_WHAT YOU HAVE TO DO:_ Give back every line of the data exactly. Pictures are not part of the copy.

• • • • • • •

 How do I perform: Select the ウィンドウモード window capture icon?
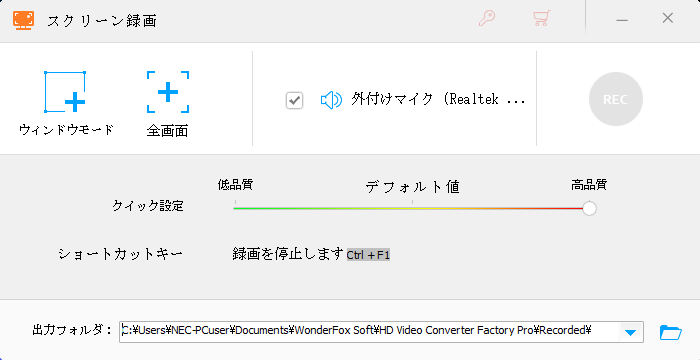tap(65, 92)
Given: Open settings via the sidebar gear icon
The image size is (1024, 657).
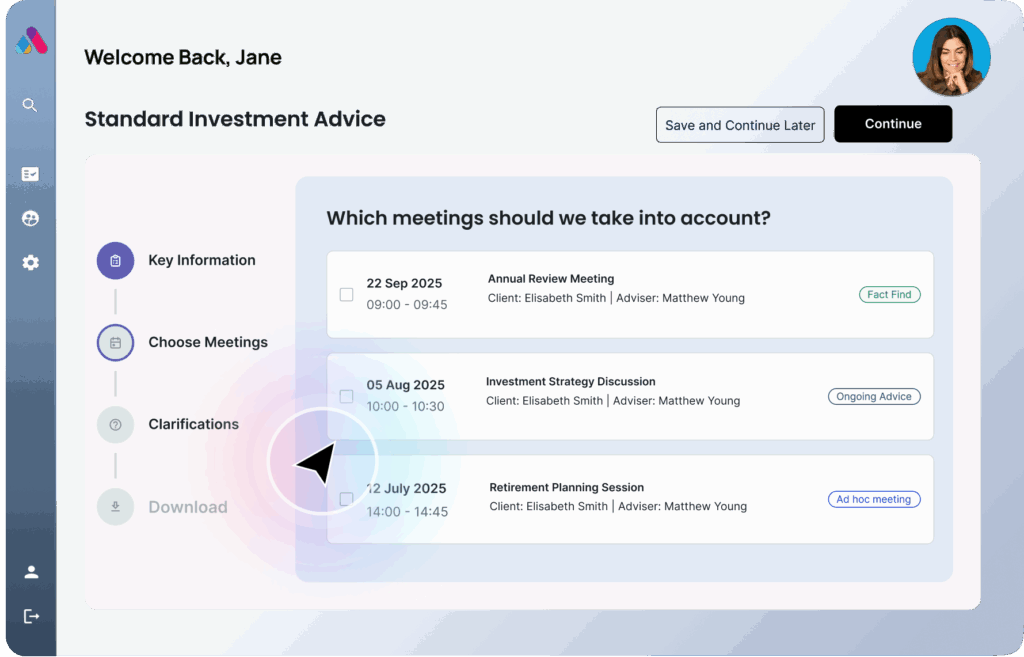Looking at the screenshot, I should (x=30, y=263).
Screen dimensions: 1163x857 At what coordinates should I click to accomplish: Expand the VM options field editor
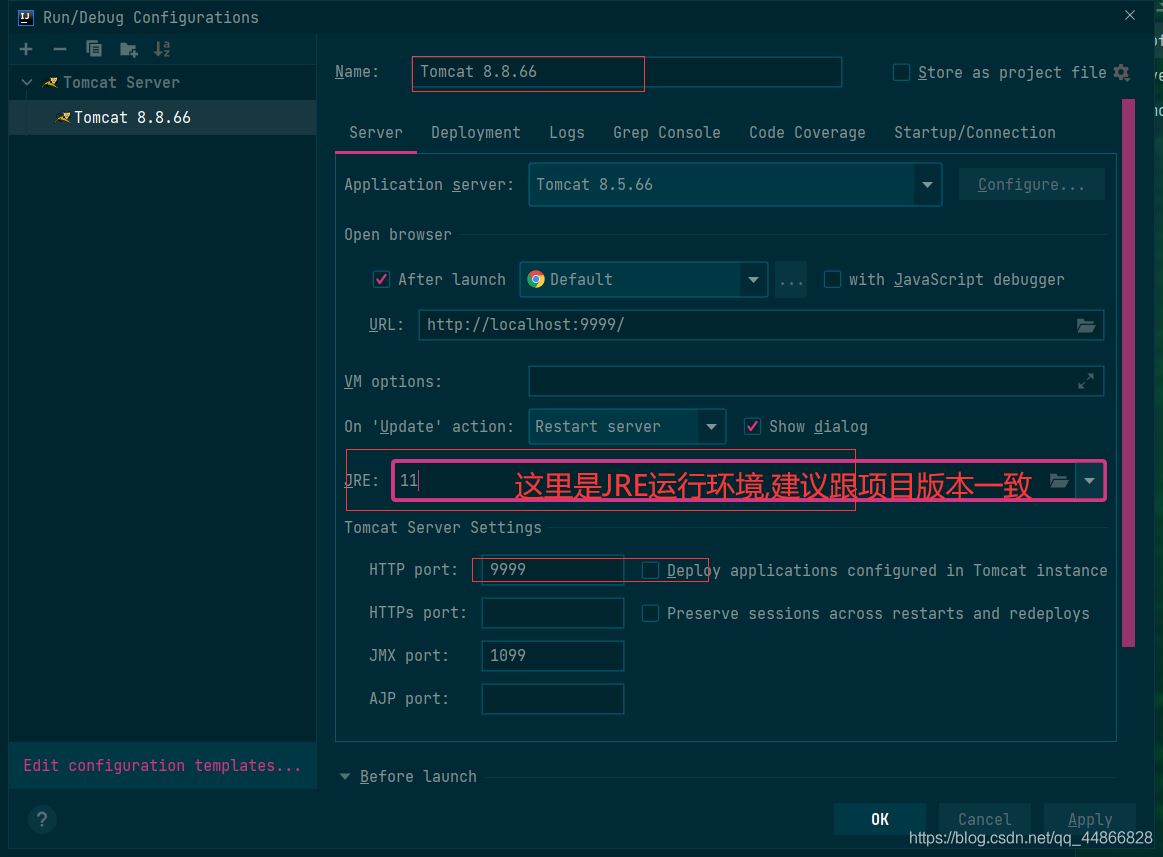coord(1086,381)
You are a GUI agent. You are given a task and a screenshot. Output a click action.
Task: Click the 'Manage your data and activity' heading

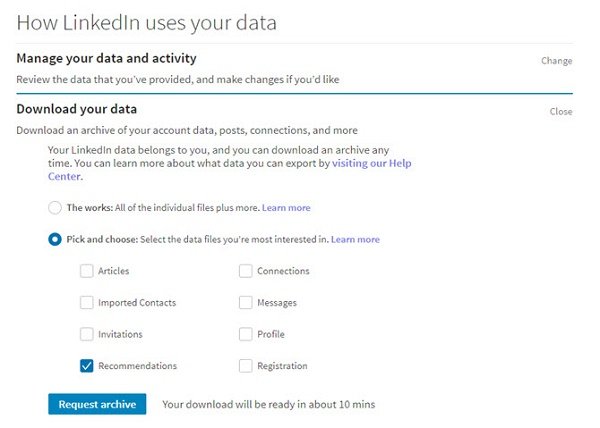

• • • • • • •

_ANSWER AREA:_
 How do I perform: Select the ウィンドウモード window capture icon?
tap(65, 92)
Given: Open settings via the sidebar gear icon
The image size is (1024, 657).
Looking at the screenshot, I should (x=30, y=263).
Screen dimensions: 1163x857 At what coordinates should I click to accomplish: Expand the VM options field editor
coord(1086,381)
You are a GUI agent. You are given a task and a screenshot. Output a click action.
Task: Click the 'Manage your data and activity' heading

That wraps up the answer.